**DOCUMENT EXTRACT:**
::::::::::
The effect of this amendment is to require the applicant,
at the time of application, to produce a completed form 1000 testifying to the
applicant’s achievement and standing in the relevant area from an Australian
citizen, an Australian permanent resident, an eligible New Zealand citizen, or
an Australian organisation, having a national reputation in relation to the
area. This amendment provides consistency with the requirements of new
paragraph 1113(3)(d), inserted in Schedule 1 of the Principal Regulations by
item [2] of this Schedule, above
Schedule 3 – Amendments
relating to Sponsored Business Visitor (Short Stay) (Subclass 459) visas
Item [1] – Schedule 1, subitem 1217A(2)
This item substitutes subitem 1217A(2) in Item 1217A
(Sponsored (Visitor) (Class UL)) of Schedule 1 to the Principal Regulations
with new subitem 1217A(2). The new subitem 1217A(2) has two paragraphs.
New subparagraph 1217A(2)(a)(i)
::::::::::
**SET OF TASKS:**
- 1) Answer these about the visa regulations extract, one per line:
(a) Which numbered form must the applicant produce when applying?
(b) What subclass number do the Sponsored Business Visitor (Short Stay) visas have?
(c) How many paragraphs does the new subitem 1217A(2) contain?
- 2) For each statement, say yes or no to whether the visa regulations extract agrees, quoting the words that settle it.
(a) The applicant may hand in the completed form after the application has been made.
(b) New paragraph 1113(3)(d) is inserted in Schedule 1 of the Principal Regulations.
(c) Item [1] removes subitem 1217A(2) without putting anything in its place.
- 3) Print the part of the visa regulations extract starting with "The effect of" and going on through "has two paragraphs.".
The lines that come next are separate material.

**DATA SECTION:**
::::::::::
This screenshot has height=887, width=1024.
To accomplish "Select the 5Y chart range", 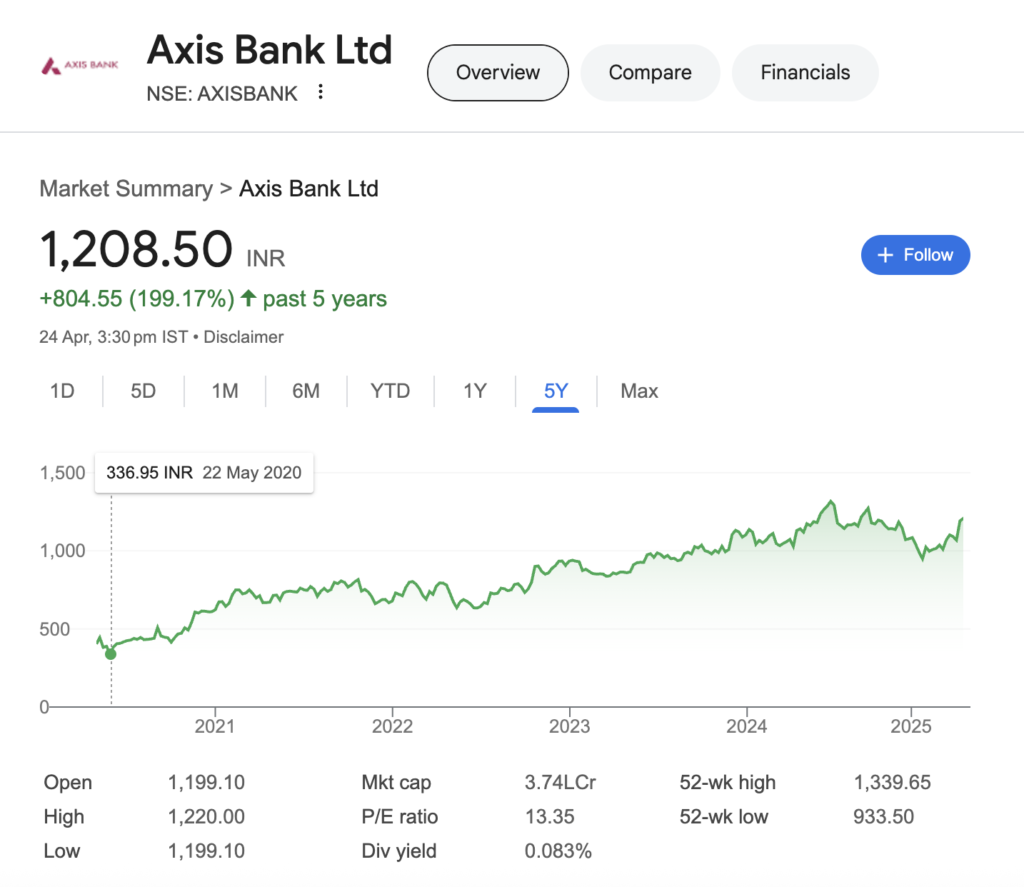I will click(556, 391).
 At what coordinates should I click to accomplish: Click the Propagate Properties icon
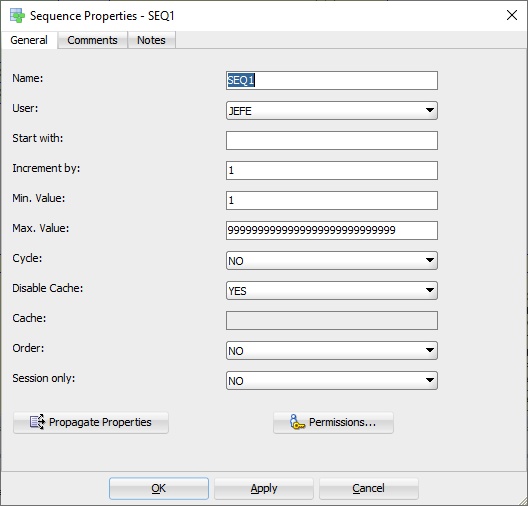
::::::::::
**EXPECTED OUTPUTS:**
- 1)
(a) Form 1000
(b) Subclass 459
(c) Two

- 2)
(a) No: "at the time of application, to produce a completed form 1000"
(b) Yes: "new paragraph 1113(3)(d), inserted in Schedule 1 of the Principal Regulations"
(c) No: "This item substitutes subitem 1217A(2)" "with new subitem 1217A(2)"

- 3)
The effect of this amendment is to require the applicant,
at the time of application, to produce a completed form 1000 testifying to the
applicant’s achievement and standing in the relevant area from an Australian
citizen, an Australian permanent resident, an eligible New Zealand citizen, or
an Australian organisation, having a national reputation in relation to the
area. This amendment provides consistency with the requirements of new
paragraph 1113(3)(d), inserted in Schedule 1 of the Principal Regulations by
item [2] of this Schedule, above
Schedule 3 – Amendments
relating to Sponsored Business Visitor (Short Stay) (Subclass 459) visas
Item [1] – Schedule 1, subitem 1217A(2)
This item substitutes subitem 1217A(2) in Item 1217A
(Sponsored (Visitor) (Class UL)) of Schedule 1 to the Principal Regulations
with new subitem 1217A(2). The new subitem 1217A(2) has two paragraphs.